++++ Source records

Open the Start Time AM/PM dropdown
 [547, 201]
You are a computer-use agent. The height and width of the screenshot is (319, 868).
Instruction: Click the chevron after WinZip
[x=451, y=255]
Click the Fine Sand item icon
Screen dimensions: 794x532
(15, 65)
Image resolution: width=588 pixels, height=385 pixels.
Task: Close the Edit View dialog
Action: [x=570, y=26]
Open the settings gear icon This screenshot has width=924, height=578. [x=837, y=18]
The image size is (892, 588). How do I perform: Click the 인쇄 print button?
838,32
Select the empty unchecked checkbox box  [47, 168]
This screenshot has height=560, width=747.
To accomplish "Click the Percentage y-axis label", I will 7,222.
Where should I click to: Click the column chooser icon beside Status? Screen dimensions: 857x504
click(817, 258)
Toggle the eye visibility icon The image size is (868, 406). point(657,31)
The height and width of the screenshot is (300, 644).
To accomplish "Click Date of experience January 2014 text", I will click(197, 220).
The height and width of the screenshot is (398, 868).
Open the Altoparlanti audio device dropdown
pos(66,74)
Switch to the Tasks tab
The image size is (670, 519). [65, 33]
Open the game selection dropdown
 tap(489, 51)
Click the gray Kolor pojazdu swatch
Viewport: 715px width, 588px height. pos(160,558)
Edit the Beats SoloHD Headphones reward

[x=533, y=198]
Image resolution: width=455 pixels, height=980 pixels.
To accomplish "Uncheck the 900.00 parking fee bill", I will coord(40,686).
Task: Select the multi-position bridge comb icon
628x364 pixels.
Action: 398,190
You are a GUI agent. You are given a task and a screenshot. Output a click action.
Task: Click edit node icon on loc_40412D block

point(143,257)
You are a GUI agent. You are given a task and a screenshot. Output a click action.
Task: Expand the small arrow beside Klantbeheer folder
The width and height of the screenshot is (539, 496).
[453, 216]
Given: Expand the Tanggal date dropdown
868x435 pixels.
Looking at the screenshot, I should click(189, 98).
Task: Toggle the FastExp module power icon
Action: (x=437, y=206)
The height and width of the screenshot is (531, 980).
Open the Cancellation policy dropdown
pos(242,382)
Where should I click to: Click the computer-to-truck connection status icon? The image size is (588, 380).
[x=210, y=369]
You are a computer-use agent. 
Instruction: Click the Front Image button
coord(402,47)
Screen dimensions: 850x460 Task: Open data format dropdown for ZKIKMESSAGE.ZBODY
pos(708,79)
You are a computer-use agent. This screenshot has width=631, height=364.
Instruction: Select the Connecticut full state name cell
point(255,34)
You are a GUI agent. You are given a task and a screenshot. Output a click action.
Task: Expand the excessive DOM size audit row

++++++++

§ **Goal of the exercise**: Print each line above exactly as it stands.

§ **Result for this exercise**:
Open the Start Time AM/PM dropdown
 [547, 201]
You are a computer-use agent. The height and width of the screenshot is (319, 868).
Instruction: Click the chevron after WinZip
[x=451, y=255]
Click the Fine Sand item icon
Screen dimensions: 794x532
(15, 65)
Image resolution: width=588 pixels, height=385 pixels.
Task: Close the Edit View dialog
Action: [x=570, y=26]
Open the settings gear icon This screenshot has width=924, height=578. [x=837, y=18]
The image size is (892, 588). How do I perform: Click the 인쇄 print button?
838,32
Select the empty unchecked checkbox box  [47, 168]
This screenshot has height=560, width=747.
To accomplish "Click the Percentage y-axis label", I will 7,222.
Where should I click to: Click the column chooser icon beside Status? Screen dimensions: 857x504
click(817, 258)
Toggle the eye visibility icon The image size is (868, 406). point(657,31)
The height and width of the screenshot is (300, 644).
To accomplish "Click Date of experience January 2014 text", I will click(197, 220).
The height and width of the screenshot is (398, 868).
Open the Altoparlanti audio device dropdown
pos(66,74)
Switch to the Tasks tab
The image size is (670, 519). [65, 33]
Open the game selection dropdown
 tap(489, 51)
Click the gray Kolor pojazdu swatch
Viewport: 715px width, 588px height. pos(160,558)
Edit the Beats SoloHD Headphones reward

[x=533, y=198]
Image resolution: width=455 pixels, height=980 pixels.
To accomplish "Uncheck the 900.00 parking fee bill", I will coord(40,686).
Task: Select the multi-position bridge comb icon
628x364 pixels.
Action: 398,190
You are a GUI agent. You are given a task and a screenshot. Output a click action.
Task: Click edit node icon on loc_40412D block

point(143,257)
You are a GUI agent. You are given a task and a screenshot. Output a click action.
Task: Expand the small arrow beside Klantbeheer folder
The width and height of the screenshot is (539, 496).
[453, 216]
Given: Expand the Tanggal date dropdown
868x435 pixels.
Looking at the screenshot, I should click(189, 98).
Task: Toggle the FastExp module power icon
Action: (x=437, y=206)
The height and width of the screenshot is (531, 980).
Open the Cancellation policy dropdown
pos(242,382)
Where should I click to: Click the computer-to-truck connection status icon? The image size is (588, 380).
[x=210, y=369]
You are a computer-use agent. 
Instruction: Click the Front Image button
coord(402,47)
Screen dimensions: 850x460 Task: Open data format dropdown for ZKIKMESSAGE.ZBODY
pos(708,79)
You are a computer-use agent. This screenshot has width=631, height=364.
Instruction: Select the Connecticut full state name cell
point(255,34)
You are a GUI agent. You are given a task and a screenshot. Output a click action.
Task: Expand the excessive DOM size audit row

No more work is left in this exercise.